Why do we need this? Why do we need to synthetically generate art, content and other media that humans enjoy creating themselves? Weren't the machines supposed to make labour easier? Why is OpenAI - with a nobel name like that - creating something like Sora, instead of state-of-the-art medical models? Is the current gen AI state a stepping stone to much more useful applications?
I understand the appeal when it comes to writing code, it does really speed things up and leaves the creativity to the programmer.
But so far, I've only seen gen AI be used for low-effort content, gimmicky apps and fraud. Yes, it is an interesting technology but still, why generate media?
What do you think?
TV used to be terribly expensive to produce and distribute and was controlled by only a few big players. Today, your child can make a TV program and distribute on YouTube. Some even get rich. Modern music creation tools give everyone a chance to participate in the joy of music without learning to read it or navigate a piano keyboard. The classical musicians we've all heard of were from rich families that could afford a (very expensive) piano.
Generative art tools allow people to exercise their creative vision -- even when it exceeds their ability to execute. That's quite a big deal. The automobile allowed people to exceed their ability to walk, for example.
While folks who make their living from the "old ways" (and I'm one of them) could see this as a threat, it's really an opportunity. There will always be a market for human effort and hand labor. Velveeta didn't kill the market for artisanal cheese. AI song generators aren't going to stop the next Stevie Wonder. And generative art won't keep filmmakers and designers from making great new stuff. It will just bring those things to more people, cheaper, and faster.
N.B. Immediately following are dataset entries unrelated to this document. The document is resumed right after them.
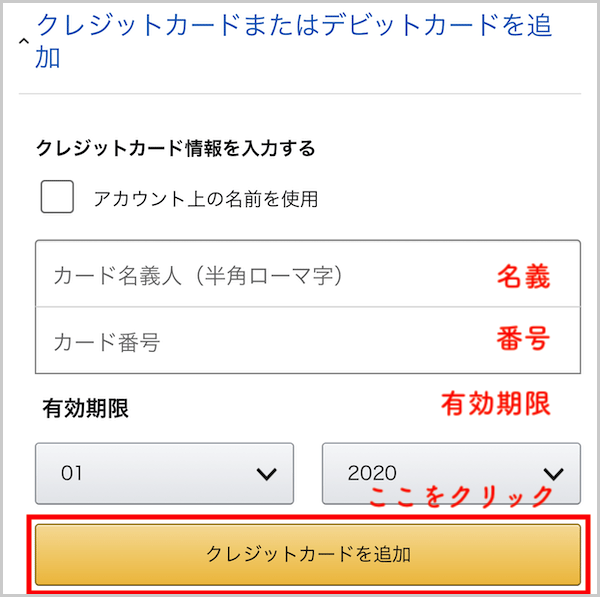Click the red 名義 annotation
This screenshot has height=597, width=600.
click(523, 276)
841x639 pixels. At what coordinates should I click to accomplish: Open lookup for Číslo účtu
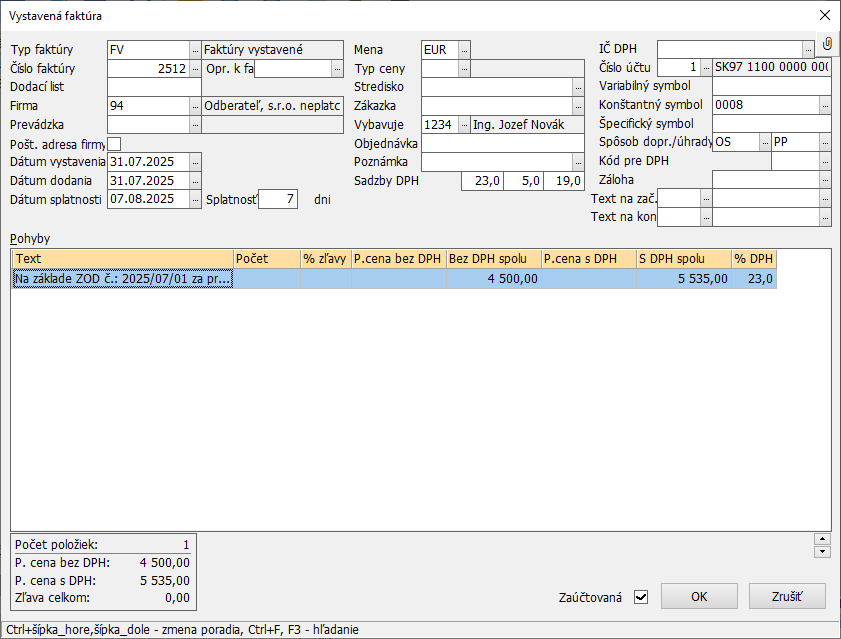pos(706,68)
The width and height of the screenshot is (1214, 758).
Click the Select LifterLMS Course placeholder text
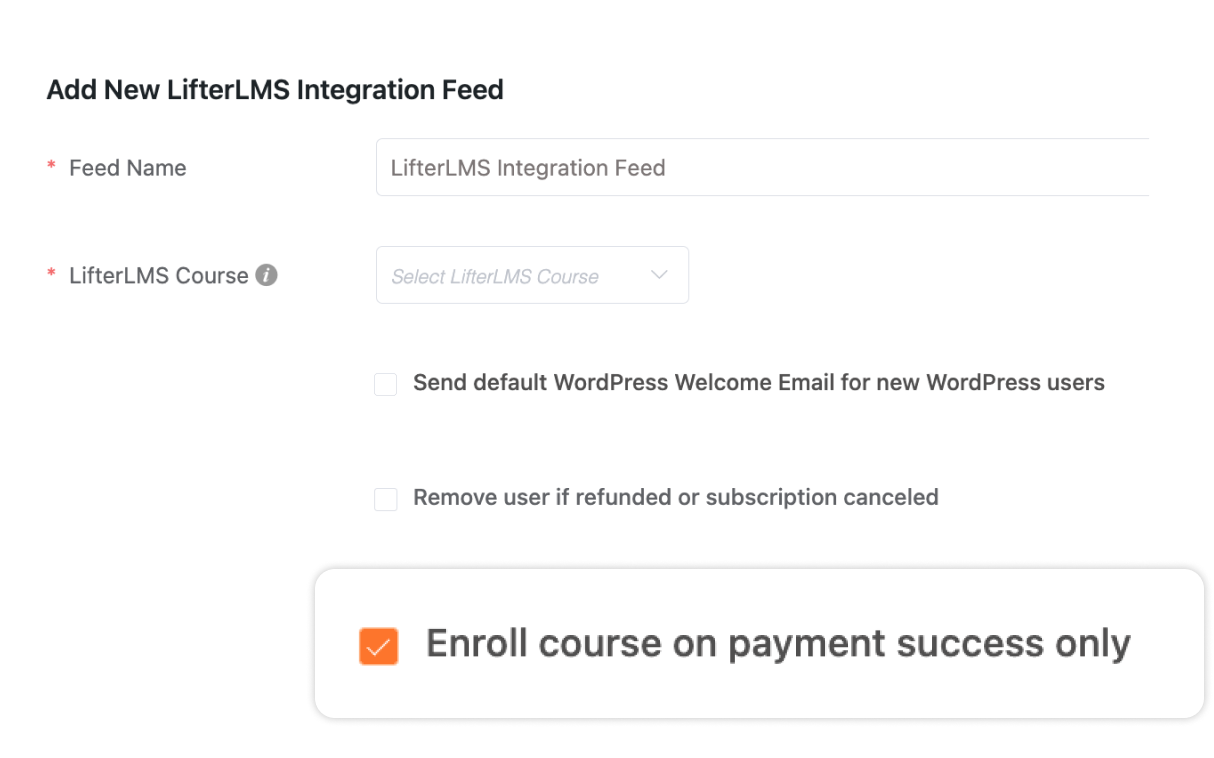point(495,277)
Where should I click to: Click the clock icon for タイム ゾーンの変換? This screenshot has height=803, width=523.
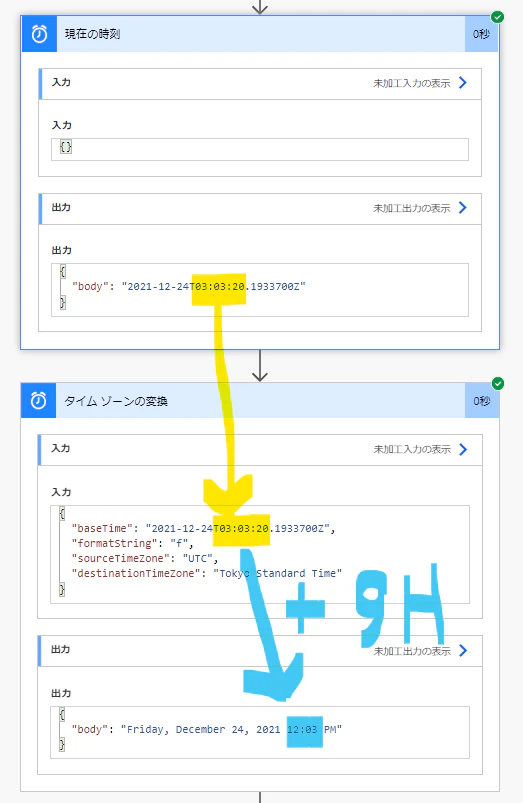pos(39,400)
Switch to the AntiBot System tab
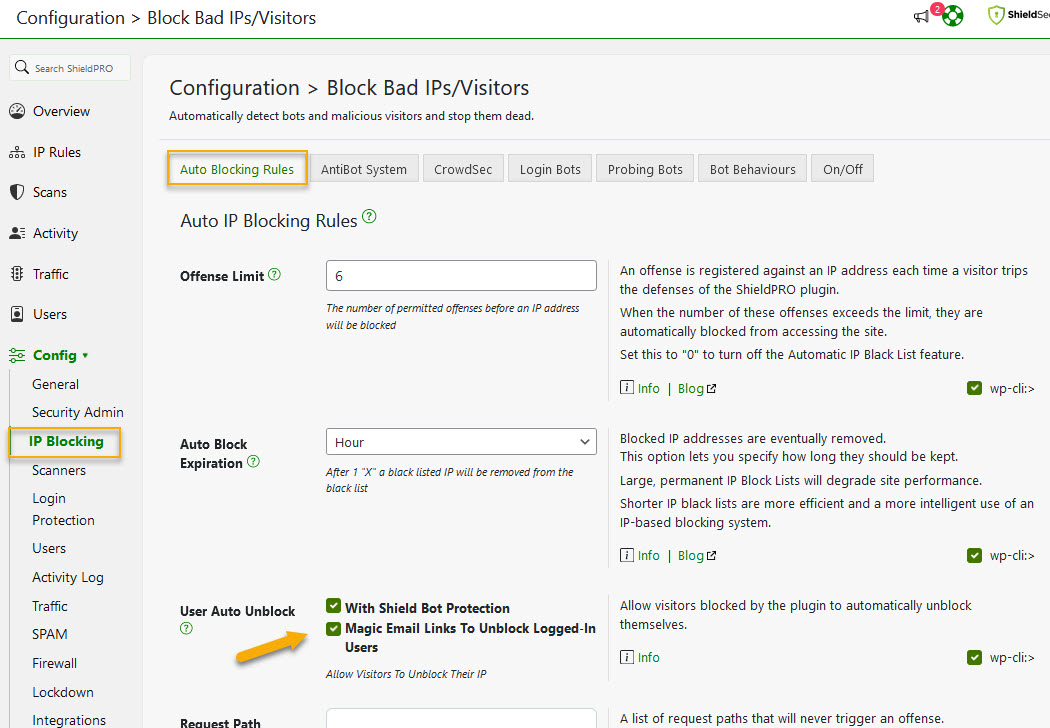The image size is (1050, 728). 364,168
That may be a stretch, but it's the most charitable explanation for OpenAI's behavior that I can come up with. Art as practice for something else.
Perhaps later we'll be generating things like fungal species which leech lithium from the depths and bring it to the surface for extraction. That would be truly useful. But there's not very much training data for such a thing, so we're not focusing on it until we get our techniques sorted out in other domains.
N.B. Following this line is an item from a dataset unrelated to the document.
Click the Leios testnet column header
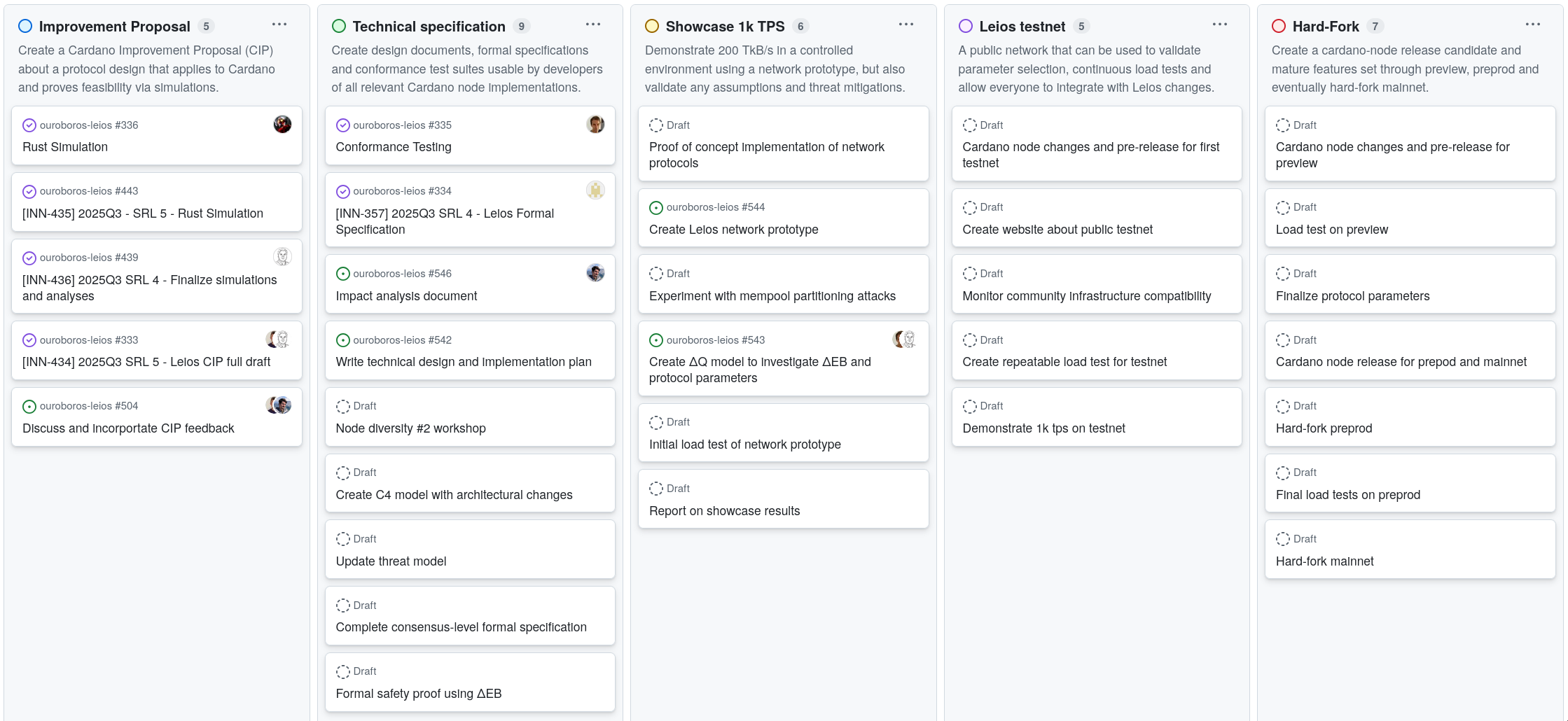This screenshot has width=1568, height=721. pos(1022,27)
Also, you'd have to be a double-specialist to work on such a thing. Both AI and Micology. Those are hard to find and take a long time to train. Much easier to find is the double specialist in AI and things-that-look-cool.
> Weren't the machines supposed to make labour easier? Those new “machines” were supposed to make certain activities even cheaper than hiring the cheapest workers, and make companies owning them indispensable providers for most businesses. That's how they intend to make money. Laborers can now do some other shitty job for new kings.
> Is the current gen AI state a stepping stone to much more useful applications? No, it's just marketing.
I think very few people enjoy laying tiles or connecting a toilet, so a robot in combination with an AI would be the more obvious target for a company. I guess one answer is that it doesn't scale, it's not pure software and the market for tile laying robots is limited. An AI that can easily generate artwork for anyone to offer via a subscription service generates more money.